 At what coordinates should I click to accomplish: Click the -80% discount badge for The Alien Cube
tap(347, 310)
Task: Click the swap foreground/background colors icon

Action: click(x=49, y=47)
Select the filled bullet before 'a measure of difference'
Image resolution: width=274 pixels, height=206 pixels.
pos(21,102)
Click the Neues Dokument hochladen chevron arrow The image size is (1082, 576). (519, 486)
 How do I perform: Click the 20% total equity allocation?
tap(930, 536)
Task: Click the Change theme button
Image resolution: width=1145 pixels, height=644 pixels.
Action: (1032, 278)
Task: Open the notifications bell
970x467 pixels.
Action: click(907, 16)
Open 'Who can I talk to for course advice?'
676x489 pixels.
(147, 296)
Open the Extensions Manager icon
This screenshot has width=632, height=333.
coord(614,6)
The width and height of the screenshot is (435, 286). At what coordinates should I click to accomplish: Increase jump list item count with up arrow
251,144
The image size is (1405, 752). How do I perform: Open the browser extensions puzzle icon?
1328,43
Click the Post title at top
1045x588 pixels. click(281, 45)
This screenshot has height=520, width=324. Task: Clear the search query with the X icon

TO DO: Turn the records above into a numbered list, one line per item, and leave out the blank lines.

THE ANSWER:
1.  At what coordinates should I click to accomplish: Click the -80% discount badge for The Alien Cube
2. tap(347, 310)
3. Task: Click the swap foreground/background colors icon
4. Action: click(x=49, y=47)
5. Select the filled bullet before 'a measure of difference'
6. Image resolution: width=274 pixels, height=206 pixels.
7. pos(21,102)
8. Click the Neues Dokument hochladen chevron arrow The image size is (1082, 576). (519, 486)
9.  How do I perform: Click the 20% total equity allocation?
10. tap(930, 536)
11. Task: Click the Change theme button
12. Image resolution: width=1145 pixels, height=644 pixels.
13. Action: (1032, 278)
14. Task: Open the notifications bell
15. 970x467 pixels.
16. Action: click(907, 16)
17. Open 'Who can I talk to for course advice?'
18. 676x489 pixels.
19. (147, 296)
20. Open the Extensions Manager icon
21. This screenshot has width=632, height=333.
22. coord(614,6)
23. The width and height of the screenshot is (435, 286). At what coordinates should I click to accomplish: Increase jump list item count with up arrow
24. 251,144
25. The image size is (1405, 752). How do I perform: Open the browser extensions puzzle icon?
26. 1328,43
27. Click the Post title at top
28. 1045x588 pixels. click(281, 45)
29. This screenshot has height=520, width=324. Task: Clear the search query with the X icon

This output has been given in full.